In [2]:
# Dependencies and Setup
import pandas as pd

# File to Load (Remember to Change These)
file = "Resources/purchase_data.csv"

# Read Purchasing File and store into Pandas data frame
heroes_df = pd.read_csv(file)
heroes_df.head()

Unnamed: 0,Purchase ID,SN,Age,Gender,Item ID,Item Name,Price
0,0,Lisim78,20,Male,108,"Extraction, Quickblade Of Trembling Hands",3.53
1,1,Lisovynya38,40,Male,143,Frenzied Scimitar,1.56
2,2,Ithergue48,24,Male,92,Final Critic,4.88
3,3,Chamassasya86,24,Male,100,Blindscythe,3.27
4,4,Iskosia90,23,Male,131,Fury,1.44


In [39]:
#Player Count
unique_heroes = len(heroes_df["SN"].unique())

In [40]:
#player count summary table
player_count_df = pd.DataFrame({"Total Players": [unique_heroes]}) 
player_count_df

Unnamed: 0,Total Players
0,576


In [41]:
#item count
unique_items = len(heroes_df["Item Name"].unique())

In [42]:
#average purchase price
average_price = round(heroes_df["Price"].mean(), 2)

In [43]:
#total number of purchases
total_purchases = heroes_df["Item Name"].count()

In [44]:
#total revenue
revenue = heroes_df["Price"].sum()

In [8]:
#Purchasing Analysis (Total) summary table
total_purchasing_analysis_df = pd.DataFrame({"Number of Unique Items":[unique_items],"Average Price":average_price,"Number of Purchases":total_purchases,"Total Revenue":revenue})
total_purchasing_analysis_df

Unnamed: 0,Number of Unique Items,Average Price,Number of Purchases,Total Revenue
0,179,3.05,780,2379.77


In [45]:
#count of male players
male_df = heroes_df.loc[heroes_df["Gender"] == "Male","SN"]
total_male = len(male_df.unique())
#total percentage of male players
percent_male = round((total_male/unique_heroes)*100, 2)

In [46]:
#count of female players
female_df = heroes_df.loc[heroes_df["Gender"] == "Female","SN"]
total_female = len(female_df.unique())
#total percentage of male players
percent_female = round((total_female/unique_heroes)*100, 2)

In [47]:
#count of unkown players
other_df = heroes_df.loc[heroes_df["Gender"] == "Other / Non-Disclosed","SN"]
total_other = len(other_df.unique())
#total percentage of unknown players
percent_other = round((total_other/unique_heroes)*100, 2)

In [48]:
#Gender demographics summary table
gender_demographics_df = pd.DataFrame({"Total Count":[total_male,total_female,total_other],"Percentage of Players":[percent_male,percent_female,percent_other]})
gender_demographics_df

Unnamed: 0,Total Count,Percentage of Players
0,484,84.03
1,81,14.06
2,11,1.91


In [49]:
#male purchasing analysis
male_purchasing_df = heroes_df.loc[heroes_df["Gender"] == "Male","Price"]
male_purchase_count = male_purchasing_df.count()
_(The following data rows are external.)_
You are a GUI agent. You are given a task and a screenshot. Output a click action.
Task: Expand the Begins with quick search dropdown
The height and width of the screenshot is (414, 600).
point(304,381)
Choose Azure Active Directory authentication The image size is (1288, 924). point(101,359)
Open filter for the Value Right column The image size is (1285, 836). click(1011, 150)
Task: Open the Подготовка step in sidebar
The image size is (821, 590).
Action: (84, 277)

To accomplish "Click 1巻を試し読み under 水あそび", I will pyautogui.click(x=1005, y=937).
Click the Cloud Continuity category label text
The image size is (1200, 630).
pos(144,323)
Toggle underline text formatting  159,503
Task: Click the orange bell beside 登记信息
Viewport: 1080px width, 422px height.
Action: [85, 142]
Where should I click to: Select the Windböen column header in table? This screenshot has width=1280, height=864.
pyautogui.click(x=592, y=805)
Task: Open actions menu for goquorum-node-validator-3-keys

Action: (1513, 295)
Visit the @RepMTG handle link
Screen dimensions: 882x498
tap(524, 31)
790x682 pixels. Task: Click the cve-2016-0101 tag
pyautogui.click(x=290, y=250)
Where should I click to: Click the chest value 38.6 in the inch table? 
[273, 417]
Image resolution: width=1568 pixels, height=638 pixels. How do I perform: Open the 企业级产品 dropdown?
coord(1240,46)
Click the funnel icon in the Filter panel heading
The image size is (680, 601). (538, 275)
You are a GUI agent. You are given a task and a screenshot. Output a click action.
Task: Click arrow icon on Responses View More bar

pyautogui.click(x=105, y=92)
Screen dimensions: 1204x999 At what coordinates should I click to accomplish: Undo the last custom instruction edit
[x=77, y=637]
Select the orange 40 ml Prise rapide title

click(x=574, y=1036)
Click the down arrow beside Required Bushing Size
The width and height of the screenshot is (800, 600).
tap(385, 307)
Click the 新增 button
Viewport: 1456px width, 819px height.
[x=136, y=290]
male_average_price = round(male_purchasing_df.mean(), 2)

male_purchase_total = male_purchasing_df.sum()

average_male_purchase = round(male_purchase_total/total_male,2)

In [50]:
#female purchasing analysis
female_purchasing_df = heroes_df.loc[heroes_df["Gender"] == "Female","Price"]
female_purchase_count = female_purchasing_df.count()

female_average_price = round(female_purchasing_df.mean(), 2)

female_purchase_total = female_purchasing_df.sum()

average_female_purchase = round(female_purchase_total/total_female,2)

In [51]:
#unknown gender purchasing analysis
other_purchasing_df = heroes_df.loc[heroes_df["Gender"] == "Other / Non-Disclosed","Price"]
other_purchase_count = other_purchasing_df.count()

other_average_price = round(other_purchasing_df.mean(), 2)

other_purchase_total = other_purchasing_df.sum()

average_other_purchase = round(other_purchase_total/total_other,2)

In [27]:
#purchasing analysis (gender) summary table
gender_purchasing_analysis_df = pd.DataFrame({"Purchase Count":[male_purchase_count,female_purchase_count,other_purchase_count],"Average Purchase Price":[male_average_price,female_average_price,other_average_price],"Total Purchase Value":[male_purchase_total,female_purchase_total,other_purchase_total],"Average Total Purchase per Person":[average_male_purchase,average_female_purchase,average_other_purchase]})
gender_purchasing_analysis_df

Unnamed: 0,Purchase Count,Average Purchase Price,Total Purchase Value,Average Total Purchase per Person
0,652,3.02,1967.64,4.07
1,113,3.2,361.94,4.47
2,15,3.35,50.19,4.56


In [52]:
unique_users = heroes_df.groupby("SN")

unique_users_df = pd.DataFrame(unique_users["Age"].unique())

In [53]:
#age demographics
bins = [0,9,14,19,24,29,34,39,90]

labels = ["<10", "10-14", "15-19", "20-24", "25-29", "30-34", "35-39", "40+"]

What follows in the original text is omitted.